■ Travail à faire
a - Traduisez en anglais cette phrase du compte rendu du concert des Mohan Brothers : « Puis le thème est d’abord suggéré, précisé avant d’être pleinement exposé. »
b - Reprenez le compte rendu du concert des Mohan Brothers, tout ce qui va de « Lacshay Mohan : Sitar » jusqu'à « vertical des cordes) », en remplaçant « Sitar » par « Cithare ».
c - Prolongez le compte rendu du concert des Mohan Brothers à partir de l'endroit où il s'arrête.

■ Passage cité

MOHAN BROTHERS – COCHIN (Kerala, Inde) – 23/01/2025

Lacshay Mohan : Sitar
Aayush Mohan : Sarod
A. Balakrishna Kamath : Mridangam (dolak)
Deen Mohan : Tabla

Qui oserait prétendre que la musique indienne ne swingue pas ? Certainement pas John Coltrane (India) ni Don Cherry (Codona), encore moins John McLaughlin (Shakti), pas plus tous ceux qui se sont approchés sincèrement, auditeurs avertis compris, et sont tombés sous le charme de ces codes particuliers, pas si éloignés de ceux qui nous sont familiers.

Le Sitar, instrument (avec frêts) emblématique du genre utilise fréquemment le ‘pull on’ (étirement vertical des cordes)

Le sarod  (sans frêts) obtient cet effet horizontalement, comme sur un slide guitare.

Deux instruments solistes rarement réunis ensemble, une chance ce soir de les entendre dans cette salle bondée (indiens et occidentaux), maniés par des artistes mondialement reconnus, même s’il n’y a pas d’enregistrement formel (cd), justes quelques vidéos, notamment au Gammy Museum de Los Angeles où ils furent les premiers musiciens indiens à se produire.

Deux percussionnistes le accompagnent : le tabla (peaux horizontales) et le dolak (peaux verticales). Depuis longtemps la vina ( une seule corde) qui produit une note unique tout au long du morceau est remplacée par une boite électronique, dommage pour les puristes…

Sans rentrer dans les nombreux détails qui régissent cette musique, le schéma général se développe ainsi : chaque instrument (percus comprises) présentent les notes qui vont être utilisées sur le raga (chant) choisi. Puis le thème est d’abord suggéré, précisé avant d’être pleinement exposé. Les 2 solistes ont joué séparément avant de se réunir en tutti pour aborder le thème, déjà teinté de variations. Lorsque tout ça est bien posé, entrent en jeu les percussions. La précision de frappe leur permet se sonner mélodiquement faisant entendre distinctement toutes les notes de la gamme choisie.

[Lignes]
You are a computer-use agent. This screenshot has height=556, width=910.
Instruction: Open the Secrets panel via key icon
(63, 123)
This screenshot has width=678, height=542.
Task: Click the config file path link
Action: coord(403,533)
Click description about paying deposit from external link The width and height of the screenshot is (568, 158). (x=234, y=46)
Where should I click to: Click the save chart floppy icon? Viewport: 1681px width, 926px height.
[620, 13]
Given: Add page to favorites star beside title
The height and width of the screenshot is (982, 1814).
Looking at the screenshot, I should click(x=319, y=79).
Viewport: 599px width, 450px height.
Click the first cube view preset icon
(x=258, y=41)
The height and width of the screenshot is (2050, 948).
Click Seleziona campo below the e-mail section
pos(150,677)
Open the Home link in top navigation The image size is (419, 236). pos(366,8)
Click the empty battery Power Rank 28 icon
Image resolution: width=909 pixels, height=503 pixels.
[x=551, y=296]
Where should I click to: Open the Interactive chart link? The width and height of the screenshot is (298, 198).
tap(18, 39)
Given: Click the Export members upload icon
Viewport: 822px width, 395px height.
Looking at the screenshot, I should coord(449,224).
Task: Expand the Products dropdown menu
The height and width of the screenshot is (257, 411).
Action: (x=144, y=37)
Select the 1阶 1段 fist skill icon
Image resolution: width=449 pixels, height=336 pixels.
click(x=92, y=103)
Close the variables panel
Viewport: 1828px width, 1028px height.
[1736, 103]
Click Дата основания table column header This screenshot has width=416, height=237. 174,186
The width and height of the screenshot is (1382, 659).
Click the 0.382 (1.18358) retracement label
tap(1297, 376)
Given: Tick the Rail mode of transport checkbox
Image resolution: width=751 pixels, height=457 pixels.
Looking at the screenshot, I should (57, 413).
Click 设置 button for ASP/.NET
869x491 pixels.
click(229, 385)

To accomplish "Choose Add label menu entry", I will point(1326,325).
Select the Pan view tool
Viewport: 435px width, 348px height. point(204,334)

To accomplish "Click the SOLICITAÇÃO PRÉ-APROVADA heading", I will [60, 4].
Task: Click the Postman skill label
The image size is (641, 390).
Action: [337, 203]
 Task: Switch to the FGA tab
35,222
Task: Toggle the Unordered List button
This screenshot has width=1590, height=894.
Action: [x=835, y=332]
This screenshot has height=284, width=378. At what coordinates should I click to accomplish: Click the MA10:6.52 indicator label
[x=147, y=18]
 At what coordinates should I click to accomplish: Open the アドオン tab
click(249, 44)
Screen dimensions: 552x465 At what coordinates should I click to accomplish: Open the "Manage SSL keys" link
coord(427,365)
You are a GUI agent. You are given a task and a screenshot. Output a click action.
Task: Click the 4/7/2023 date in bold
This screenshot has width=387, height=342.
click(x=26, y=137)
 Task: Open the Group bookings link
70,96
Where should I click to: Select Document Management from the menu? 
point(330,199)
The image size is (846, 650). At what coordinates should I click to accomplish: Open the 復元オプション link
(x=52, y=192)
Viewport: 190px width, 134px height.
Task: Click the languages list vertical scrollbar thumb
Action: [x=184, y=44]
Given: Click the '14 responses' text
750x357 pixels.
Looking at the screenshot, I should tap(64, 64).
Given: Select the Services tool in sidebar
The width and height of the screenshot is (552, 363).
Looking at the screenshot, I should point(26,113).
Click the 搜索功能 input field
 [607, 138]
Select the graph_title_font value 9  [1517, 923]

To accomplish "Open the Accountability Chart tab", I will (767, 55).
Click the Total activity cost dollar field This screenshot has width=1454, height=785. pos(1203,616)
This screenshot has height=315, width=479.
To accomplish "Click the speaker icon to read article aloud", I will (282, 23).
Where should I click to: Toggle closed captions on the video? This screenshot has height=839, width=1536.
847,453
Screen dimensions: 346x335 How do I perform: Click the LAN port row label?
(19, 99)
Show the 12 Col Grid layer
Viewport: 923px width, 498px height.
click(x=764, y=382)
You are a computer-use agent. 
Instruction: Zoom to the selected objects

■ Réponses dans l'ordre
a - Then the theme is first suggested, then made more precise before being fully set out.

b -
Lacshay Mohan : Cithare
Aayush Mohan : Sarod
A. Balakrishna Kamath : Mridangam (dolak)
Deen Mohan : Tabla

Qui oserait prétendre que la musique indienne ne swingue pas ? Certainement pas John Coltrane (India) ni Don Cherry (Codona), encore moins John McLaughlin (Shakti), pas plus tous ceux qui se sont approchés sincèrement, auditeurs avertis compris, et sont tombés sous le charme de ces codes particuliers, pas si éloignés de ceux qui nous sont familiers.

Le Cithare, instrument (avec frêts) emblématique du genre utilise fréquemment le ‘pull on’ (étirement vertical des cordes)

c -
Progressivement, les variations s’éloignent du chant original tout en gardant les mêmes notes imposées, jusqu’à faire apparaître de francs chorus faisant appel au même imaginaire que toute musique improvisée, avec progressions harmonique, d’intensité, break, silences, tensions… et humour ! Chouette : ce soir ils ont tous une banane d’enfer qu’ils partagent en se souriant généreusement, sans effort ni calcul, juste heureux d’être là, ensemble… et nous donc !

La tension, l’assurance, la vitesse d’exécution monte le long du morceau jusqu’à l’explosion finale de figures acrobatiques étourdissantes.

Sur le dernier titre, le développement tourne au 4/4 auquel les 4 musiciens participent. Des phrases proposées par le sarod (leader du quartet) sont reprisent par les 3 autres, puis ornementées, personnalisées, ça passe en questions-réponses que ne renieraient pas les maîtres du ‘chase’ de jazz. Là aussi, tout s’accélère, les 4 mesures se réduisent à 2, puis une, puis à 2 temps chacun… on a presque du mal à les suivre malgré notre attention soutenue, une présence partagées par tous, sur scène et dans la salle, les notes volent, s’échappent bientôt des temps qu’imposent les percus s’envolant aussi dans de folles libertés, un feu d’artifice qui n’a rien d’artificiel, c’est du feu ! La cohérence de l’ensemble tient du miracle. Contrôle totale de la situation. Explosions de notes, de frappes, de joie !

Pouf, c’est fini, les musiciens ravis et épuisés ont transmis tout leur savoir, leur magie en partage d’amour pour tous. Nous sommes quasiment en lévitation par le bonheur de ce moment unique. Du mal à se lever, à se quitter, (d’)autant que les musiciens (qui) traînent dans la salle, répondent à des questions, papotent, morts de rire et de joie…

Un grand moment de bonheur !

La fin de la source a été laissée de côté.